*Problem description:*
What follows is a listing; restate every line of it word for word.

━━━━━ Data supplied ━━━━━

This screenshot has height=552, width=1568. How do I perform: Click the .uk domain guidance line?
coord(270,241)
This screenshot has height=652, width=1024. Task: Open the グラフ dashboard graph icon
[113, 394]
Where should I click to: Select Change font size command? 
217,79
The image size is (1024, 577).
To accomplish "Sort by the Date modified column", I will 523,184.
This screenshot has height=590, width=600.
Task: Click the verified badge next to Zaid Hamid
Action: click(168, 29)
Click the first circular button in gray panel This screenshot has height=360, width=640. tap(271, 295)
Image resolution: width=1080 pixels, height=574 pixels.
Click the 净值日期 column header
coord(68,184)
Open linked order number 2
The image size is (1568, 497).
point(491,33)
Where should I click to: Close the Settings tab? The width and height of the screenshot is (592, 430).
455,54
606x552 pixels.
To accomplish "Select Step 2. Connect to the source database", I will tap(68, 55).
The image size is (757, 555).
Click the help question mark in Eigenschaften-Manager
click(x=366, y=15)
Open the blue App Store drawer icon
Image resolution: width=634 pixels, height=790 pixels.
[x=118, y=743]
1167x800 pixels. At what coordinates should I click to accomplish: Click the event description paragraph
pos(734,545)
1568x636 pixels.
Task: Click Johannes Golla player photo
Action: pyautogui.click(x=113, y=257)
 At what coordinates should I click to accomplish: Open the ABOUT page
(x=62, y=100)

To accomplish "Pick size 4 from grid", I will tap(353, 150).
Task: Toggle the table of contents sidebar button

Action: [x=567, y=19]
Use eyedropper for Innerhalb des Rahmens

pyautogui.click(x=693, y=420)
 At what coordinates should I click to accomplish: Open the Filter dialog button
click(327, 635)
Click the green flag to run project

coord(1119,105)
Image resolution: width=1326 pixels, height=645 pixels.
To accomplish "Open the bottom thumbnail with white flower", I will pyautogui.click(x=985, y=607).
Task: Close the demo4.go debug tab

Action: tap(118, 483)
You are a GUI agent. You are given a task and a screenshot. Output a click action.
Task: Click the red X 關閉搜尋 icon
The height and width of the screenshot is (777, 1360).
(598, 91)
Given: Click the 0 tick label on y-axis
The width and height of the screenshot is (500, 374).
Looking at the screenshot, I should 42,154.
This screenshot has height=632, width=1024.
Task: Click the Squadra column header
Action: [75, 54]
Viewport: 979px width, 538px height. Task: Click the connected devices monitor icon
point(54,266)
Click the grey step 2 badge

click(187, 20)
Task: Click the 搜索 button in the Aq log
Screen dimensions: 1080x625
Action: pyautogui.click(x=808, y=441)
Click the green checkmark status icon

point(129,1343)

━━━━━

*Problem solution:*
This screenshot has height=552, width=1568. How do I perform: Click the .uk domain guidance line?
coord(270,241)
This screenshot has height=652, width=1024. Task: Open the グラフ dashboard graph icon
[113, 394]
Where should I click to: Select Change font size command? 
217,79
The image size is (1024, 577).
To accomplish "Sort by the Date modified column", I will 523,184.
This screenshot has height=590, width=600.
Task: Click the verified badge next to Zaid Hamid
Action: click(168, 29)
Click the first circular button in gray panel This screenshot has height=360, width=640. tap(271, 295)
Image resolution: width=1080 pixels, height=574 pixels.
Click the 净值日期 column header
coord(68,184)
Open linked order number 2
The image size is (1568, 497).
point(491,33)
Where should I click to: Close the Settings tab? The width and height of the screenshot is (592, 430).
455,54
606x552 pixels.
To accomplish "Select Step 2. Connect to the source database", I will tap(68, 55).
The image size is (757, 555).
Click the help question mark in Eigenschaften-Manager
click(x=366, y=15)
Open the blue App Store drawer icon
Image resolution: width=634 pixels, height=790 pixels.
[x=118, y=743]
1167x800 pixels. At what coordinates should I click to accomplish: Click the event description paragraph
pos(734,545)
1568x636 pixels.
Task: Click Johannes Golla player photo
Action: pyautogui.click(x=113, y=257)
 At what coordinates should I click to accomplish: Open the ABOUT page
(x=62, y=100)

To accomplish "Pick size 4 from grid", I will tap(353, 150).
Task: Toggle the table of contents sidebar button

Action: [x=567, y=19]
Use eyedropper for Innerhalb des Rahmens

pyautogui.click(x=693, y=420)
 At what coordinates should I click to accomplish: Open the Filter dialog button
click(327, 635)
Click the green flag to run project

coord(1119,105)
Image resolution: width=1326 pixels, height=645 pixels.
To accomplish "Open the bottom thumbnail with white flower", I will pyautogui.click(x=985, y=607).
Task: Close the demo4.go debug tab

Action: tap(118, 483)
You are a GUI agent. You are given a task and a screenshot. Output a click action.
Task: Click the red X 關閉搜尋 icon
The height and width of the screenshot is (777, 1360).
(598, 91)
Given: Click the 0 tick label on y-axis
The width and height of the screenshot is (500, 374).
Looking at the screenshot, I should 42,154.
This screenshot has height=632, width=1024.
Task: Click the Squadra column header
Action: [75, 54]
Viewport: 979px width, 538px height. Task: Click the connected devices monitor icon
point(54,266)
Click the grey step 2 badge

click(187, 20)
Task: Click the 搜索 button in the Aq log
Screen dimensions: 1080x625
Action: pyautogui.click(x=808, y=441)
Click the green checkmark status icon

point(129,1343)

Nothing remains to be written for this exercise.